Siamo in un momento complicatissimo per differenti motivi, non starò qui a ripetere quanto tutti sanno ma ripetono all’infinito come pappagalli senza riuscire ad elaborare un pensiero che non rientri nello schema imposto dai media e dal sistema: siamo in guerra.

E oltretutto stiamo subendo molto più di quanto succederebbe se fossimo in una guerra di tipo convenzionale, ma non è questa la questione su cui voglio ragionare.

Quelli che fino a ieri urlavano contro il sistema, denunciavano il “pensiero unico” dominante, sbraitavano e scrivevano papiri ( tra l’ altro ripetendo all’infinito sempre le stesse cose ) sono diventati oggi i primi ad attaccare chiunque provi a fare ragionamenti differenti. O chiunque provi semplicemente a pensare.

Ecco la dimostrazione di un fatto: il nostro paese ha meno del 20% di laureati (la laurea non dà certo la patente di intelligenza, ma conferisce strumenti che chi non ha studiato difficilmente possiede ); di questi molti sono laureati in discipline specifiche o che comunque non contribuiscono a fare ragionare, a pensare e a elaborare le informazioni a disposizione.
Inoltre il sistema universitario è spesso, per moltissime discipline, specifico e quindi non crea i presupposti per una visione multidisciplinare, di tipo olistico.

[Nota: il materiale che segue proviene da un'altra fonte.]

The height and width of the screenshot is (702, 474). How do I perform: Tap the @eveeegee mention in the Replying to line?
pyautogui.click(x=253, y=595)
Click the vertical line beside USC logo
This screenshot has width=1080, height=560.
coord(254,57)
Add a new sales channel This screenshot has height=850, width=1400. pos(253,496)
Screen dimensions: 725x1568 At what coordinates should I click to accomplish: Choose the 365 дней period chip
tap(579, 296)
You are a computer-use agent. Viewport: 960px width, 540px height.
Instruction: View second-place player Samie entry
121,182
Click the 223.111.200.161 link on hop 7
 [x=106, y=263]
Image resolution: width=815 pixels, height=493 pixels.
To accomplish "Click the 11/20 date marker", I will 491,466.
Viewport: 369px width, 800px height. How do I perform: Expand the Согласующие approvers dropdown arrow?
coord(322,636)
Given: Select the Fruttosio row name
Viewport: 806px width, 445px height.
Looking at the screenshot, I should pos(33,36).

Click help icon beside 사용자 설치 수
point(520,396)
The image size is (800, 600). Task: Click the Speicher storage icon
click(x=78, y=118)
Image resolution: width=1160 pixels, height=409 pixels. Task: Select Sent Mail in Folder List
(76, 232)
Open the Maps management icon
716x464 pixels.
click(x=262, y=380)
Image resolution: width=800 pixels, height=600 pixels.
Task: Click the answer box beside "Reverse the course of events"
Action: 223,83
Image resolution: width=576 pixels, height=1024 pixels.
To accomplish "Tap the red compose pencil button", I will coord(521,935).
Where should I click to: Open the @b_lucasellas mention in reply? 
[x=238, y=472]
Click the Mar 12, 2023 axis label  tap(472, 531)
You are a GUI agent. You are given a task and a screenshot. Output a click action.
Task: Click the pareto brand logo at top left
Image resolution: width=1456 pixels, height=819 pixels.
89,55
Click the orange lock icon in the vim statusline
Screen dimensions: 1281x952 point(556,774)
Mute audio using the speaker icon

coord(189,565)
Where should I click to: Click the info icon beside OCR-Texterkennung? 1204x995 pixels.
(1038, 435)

Oggi sentiamo dire da tutti: ” è la scienza a dirlo!”… ma cosa significa??

Nulla, la scienza è tutto tranne che certezza, anzi è dubbio e verifica costante; soprattutto su virus che non si conoscono e si stanno studiando.
Basta prendere le diverse e contraddittorie dichiarazioni di medici, virologi, biologi etc per verificarlo.
Quindi è incredibile vedere come gli stessi che ripetevano ossessivamente slogan tipo: “viviamo nel pensiero unico!”, oggi siamo gli stessi a urlare, offendere, insultare e aggredire chi propone qualcosa al di fuori di quanto oggi viene proposto dai media di ” regime”, considerati fino a ieri menzogneri e nemici giurati dei popoli liberi.

È una questione di logica, di buon senso e di correttezza, cercare di capire quanto altri propongono, il perché lo fanno…
Torniamo quindi a pensare, a leggere, elaborare e capire cosa è e come si usa la scienza.